Diacetylmorphine (heroin) was first synthesized in 1874 by C. R. Alder Wright, an English chemist working at St. Mary's Hospital Medical School in London. Bayer pharmaceutical rediscovered it twenty years later and marketed the drug as "Heroin".Considering the war was over thirty years earlier, they were morphine addicted.
You make heroin by acetylating morphine - it is more soluble than morphine so can be administered using a smaller injection - it's official name is diacetylmorphine, often shortened to diamorphine. Because the US had huge problems with opiate abuse, they banned the medical use of natural opiates in the 1920's (AFAIR). So as a result, US pain meds are made from synthetic opiates instead - at a very much greater cost. Oxycodone costs several times as much as pharmaceutical grade heroin.

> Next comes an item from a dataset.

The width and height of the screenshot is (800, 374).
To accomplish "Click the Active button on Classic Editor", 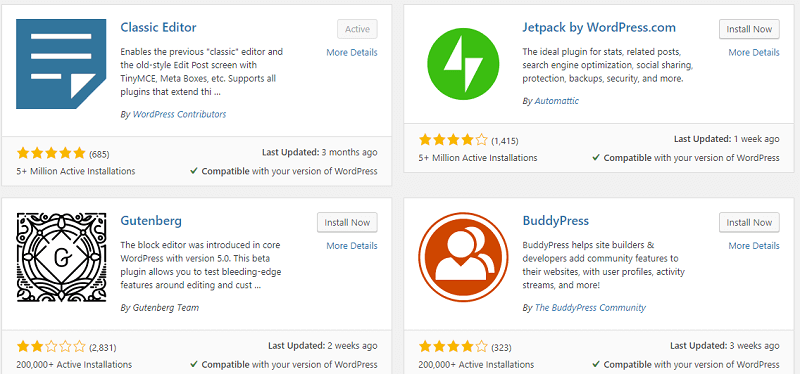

Heroin is actually a brand name, the German pharmaceutical firm Bayer invented it in 1898 and marketed it as the non-addictive replacement for morphine. They lost the trademark in 1918 along with Aspirin which was another of their trademarks. Fentanyl is much more powerful but is harder to get consistent dosages as the amounts involved are in the class of "too small to see". We use the patches extensively in terminal care - but from (quite likely fallible) memory they don't have a long shelf-life so aren't ideal for an emergency kit. They also have the drawback of taking 6 hours to work so you need heroin for 6 hours anyway. And cost 10x as much.
They were extensively manufactured by the better quality Indian pharma outfits in the 1980's. I don't know if they still do. The Prime Minister of the country I lived in at the time (Zambia - a guy called Sikota Wina) was busted in South Africa with a train-load of the things that he'd bought with the proceeds from looting the national pension fund.
i believe you are correct. that said, the 80s were 30 years ago and the overdoses and abuse admits we see in our e.r. in boston, that say quaaludes were involved, seem to originate in sketchy home labs south of the u.s. border.
their quality control is, shall we say, less than adequate.
my comment was a poor attempt at humor around the idea that MORPHINE was out, HEROIN was ok. either one will get you talking to a judge pretty fast in the u.s. today. we use fentanyl a bunch in critical care but i have been doing this long enough to remember when it just sort of sat around in paitients rooms and in med rooms without anyone paying too much attention, but then, there used to be premixed syringes of valium on the unlocked code carts too.